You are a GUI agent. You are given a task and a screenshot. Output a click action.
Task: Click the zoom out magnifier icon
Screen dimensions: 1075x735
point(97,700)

-------

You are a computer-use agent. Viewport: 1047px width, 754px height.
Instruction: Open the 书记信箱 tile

-------

- CHALLENGE
Quote the rows from the line that contains "You are a GUI" through the line that contains "point(97,700)", both included, reproducing them character for character.

- WRITTEN RESPONSE
You are a GUI agent. You are given a task and a screenshot. Output a click action.
Task: Click the zoom out magnifier icon
Screen dimensions: 1075x735
point(97,700)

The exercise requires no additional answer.